Bunuh diri, lanjut dia, adalah perwajahan dari kegagalan pembangunan di banyak sektor.
Dikatakan, media juga harus memiliki tanggung jawab etik untuk memberitakan kejadian bunuh diri dengan secara ketat mematuhi kode etik. Selain itu mematuhi norma pemberitaan bunuh diri.
Selain itu, Pemerintah dan Gereja lokal segera melakukan aksi konkret terkait masalah ini, bukan hanya sekadar berwacana.
Kenali Tanda dan Solusi Pencegahan
Dalam kesempatan itu, salah seorang Psikolog YMP Apolinaria Putri Bilo menjelaskan, beberapa tanda-tanda agar mengenali orang yang hendak bunuh diri.
Selain tanda-tanda, ia juga membeberkan solusi dan aksi nyata yang bisa diterapkan untuk mencegah bunuh diri terjadi.
Dalam presentasinya, Tira demikian ia disapa menjelaskan, tanda-tanda yang bisa dikenali pada orang yang berpotensi akan bunuh diri.
Hal itu bisa juga dilihat melalui gejala psikologi seperti sikap putus asa, kehilangan minat, merasa tidak berharga, menyalahkan diri sendiri, gangguan bipolar, anti sosial, mengucapkan selamat tinggal, selalu berbicara tentang kematian dan depresi berat.
“Banyak gejala yang bisa kita temukan pada orang-orang yang berpotensi bunuh diri seperti sikap putus asa. Biasanya juga mereka kehilangan minat, misalnya minatnya sering berolahraga mendadak hilang ataupun minat lain, serta gejala lain yang biasanya menjadi penanda seseorang berpotensi bunuh diri,” jelas Tira.
Terkait kasus bunuh diri yang belakangan terus meningkat, dia mengingatkan pentingnya melakukan kampanye anti bunuh diri yang menyasar semua elemen dan melibatkan semua pihak.
Kampanye yang dilakukan dengan gencar, sambung dia, akan sangat membantu melakukan tindakan pencegahan.
“Semua pihak harus terlibat kampanye untuk mencegah ada korban lagi, misalnya dibuatkan kampanye sayangi dirimu, sayangi jiwamu.

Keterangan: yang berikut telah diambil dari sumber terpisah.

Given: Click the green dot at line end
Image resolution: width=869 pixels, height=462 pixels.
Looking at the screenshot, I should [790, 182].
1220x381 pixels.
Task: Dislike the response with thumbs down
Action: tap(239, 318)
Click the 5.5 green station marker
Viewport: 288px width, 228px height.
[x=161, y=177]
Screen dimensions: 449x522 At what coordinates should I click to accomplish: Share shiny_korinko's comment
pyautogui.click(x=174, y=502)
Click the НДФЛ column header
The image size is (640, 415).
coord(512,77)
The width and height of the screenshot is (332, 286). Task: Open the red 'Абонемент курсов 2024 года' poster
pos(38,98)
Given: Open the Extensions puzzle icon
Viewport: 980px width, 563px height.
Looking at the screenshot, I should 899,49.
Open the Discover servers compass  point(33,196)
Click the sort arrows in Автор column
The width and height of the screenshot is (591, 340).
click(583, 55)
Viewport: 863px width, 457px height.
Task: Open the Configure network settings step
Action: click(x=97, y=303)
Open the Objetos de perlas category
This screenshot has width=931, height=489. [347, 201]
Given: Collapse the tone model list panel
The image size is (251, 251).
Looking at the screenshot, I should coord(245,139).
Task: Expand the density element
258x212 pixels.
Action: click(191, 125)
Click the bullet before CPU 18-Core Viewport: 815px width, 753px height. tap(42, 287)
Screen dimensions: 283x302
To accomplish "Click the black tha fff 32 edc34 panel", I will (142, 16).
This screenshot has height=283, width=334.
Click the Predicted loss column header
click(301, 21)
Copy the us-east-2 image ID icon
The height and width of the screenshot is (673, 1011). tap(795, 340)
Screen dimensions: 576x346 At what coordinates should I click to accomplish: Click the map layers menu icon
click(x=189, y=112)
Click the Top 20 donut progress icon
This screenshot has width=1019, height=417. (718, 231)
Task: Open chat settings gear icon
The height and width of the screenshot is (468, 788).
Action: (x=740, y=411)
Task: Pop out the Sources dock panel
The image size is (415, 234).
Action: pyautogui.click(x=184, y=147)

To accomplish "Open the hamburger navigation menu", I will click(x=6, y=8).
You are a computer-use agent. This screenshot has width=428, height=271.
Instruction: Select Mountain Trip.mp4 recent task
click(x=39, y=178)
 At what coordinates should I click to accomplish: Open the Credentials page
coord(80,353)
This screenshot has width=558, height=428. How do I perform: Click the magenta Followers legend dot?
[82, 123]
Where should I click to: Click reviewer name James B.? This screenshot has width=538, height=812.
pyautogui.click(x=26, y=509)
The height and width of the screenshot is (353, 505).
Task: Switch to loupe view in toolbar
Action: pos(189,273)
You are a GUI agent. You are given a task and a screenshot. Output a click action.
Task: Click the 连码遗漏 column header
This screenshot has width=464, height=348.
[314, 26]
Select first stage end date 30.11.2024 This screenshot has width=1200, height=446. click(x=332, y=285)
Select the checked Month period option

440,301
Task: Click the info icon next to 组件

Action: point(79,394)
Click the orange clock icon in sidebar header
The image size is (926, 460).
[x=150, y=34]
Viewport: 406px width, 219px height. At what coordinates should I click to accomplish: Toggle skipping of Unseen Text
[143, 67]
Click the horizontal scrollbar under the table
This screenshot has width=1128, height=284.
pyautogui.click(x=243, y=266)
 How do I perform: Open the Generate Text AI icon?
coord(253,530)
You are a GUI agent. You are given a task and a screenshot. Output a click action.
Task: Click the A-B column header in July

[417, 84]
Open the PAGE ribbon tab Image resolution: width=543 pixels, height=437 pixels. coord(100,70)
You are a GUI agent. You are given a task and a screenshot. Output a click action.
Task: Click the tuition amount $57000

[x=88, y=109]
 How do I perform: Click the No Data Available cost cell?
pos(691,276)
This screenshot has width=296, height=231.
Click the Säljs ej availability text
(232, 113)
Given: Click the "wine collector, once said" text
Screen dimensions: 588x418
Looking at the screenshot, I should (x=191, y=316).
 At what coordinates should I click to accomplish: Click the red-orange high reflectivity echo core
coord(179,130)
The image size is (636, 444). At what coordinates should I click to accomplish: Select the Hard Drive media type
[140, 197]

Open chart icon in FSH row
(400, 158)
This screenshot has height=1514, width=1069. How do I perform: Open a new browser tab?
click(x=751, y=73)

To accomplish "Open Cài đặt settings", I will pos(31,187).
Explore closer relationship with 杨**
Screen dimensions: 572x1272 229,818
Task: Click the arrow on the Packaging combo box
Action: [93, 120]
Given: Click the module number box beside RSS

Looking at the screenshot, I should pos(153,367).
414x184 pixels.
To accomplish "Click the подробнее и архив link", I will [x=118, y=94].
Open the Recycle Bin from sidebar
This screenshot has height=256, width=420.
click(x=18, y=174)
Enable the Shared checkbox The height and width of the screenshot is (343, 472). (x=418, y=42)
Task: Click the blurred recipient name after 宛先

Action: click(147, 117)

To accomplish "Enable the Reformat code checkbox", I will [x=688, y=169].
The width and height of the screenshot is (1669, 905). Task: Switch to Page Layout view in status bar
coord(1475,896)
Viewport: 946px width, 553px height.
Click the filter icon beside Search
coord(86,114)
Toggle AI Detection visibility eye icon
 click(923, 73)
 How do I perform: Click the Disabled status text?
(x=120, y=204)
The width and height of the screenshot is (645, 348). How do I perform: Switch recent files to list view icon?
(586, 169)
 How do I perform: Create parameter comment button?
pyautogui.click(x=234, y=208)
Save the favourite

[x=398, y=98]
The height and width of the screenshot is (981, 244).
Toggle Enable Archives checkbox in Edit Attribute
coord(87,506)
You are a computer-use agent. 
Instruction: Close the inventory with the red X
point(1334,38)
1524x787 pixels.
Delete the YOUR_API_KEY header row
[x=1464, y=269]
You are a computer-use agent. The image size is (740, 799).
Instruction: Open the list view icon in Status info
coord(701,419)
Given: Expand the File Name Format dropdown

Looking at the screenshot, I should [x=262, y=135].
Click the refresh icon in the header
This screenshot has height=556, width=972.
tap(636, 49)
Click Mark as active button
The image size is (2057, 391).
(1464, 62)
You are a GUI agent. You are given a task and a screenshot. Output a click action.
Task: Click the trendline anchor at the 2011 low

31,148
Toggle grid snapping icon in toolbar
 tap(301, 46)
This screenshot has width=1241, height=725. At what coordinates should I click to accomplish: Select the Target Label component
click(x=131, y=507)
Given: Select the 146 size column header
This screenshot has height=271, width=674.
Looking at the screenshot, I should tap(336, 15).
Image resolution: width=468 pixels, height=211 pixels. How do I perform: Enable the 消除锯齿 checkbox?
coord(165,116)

Kampanye ini menyasar semua kelompok seperti orang tua, sekolah, organisasi pemuda maupun LSM,” tambahnya.
Tira juga menyebutkan perlu banyak langkah yang ditempuh agar pencegahan bunuh diri ke depan bisa dilakukan dengan tuntas.
Adapun cara lain yang ia maksud seperti menyiapkan kader anti bunuh diri di sekolah-sekolah, melakukan pelatihan para kader anti bunuh diri dan melakukan banyak kegiatan untuk penyaluran minat dan bakat.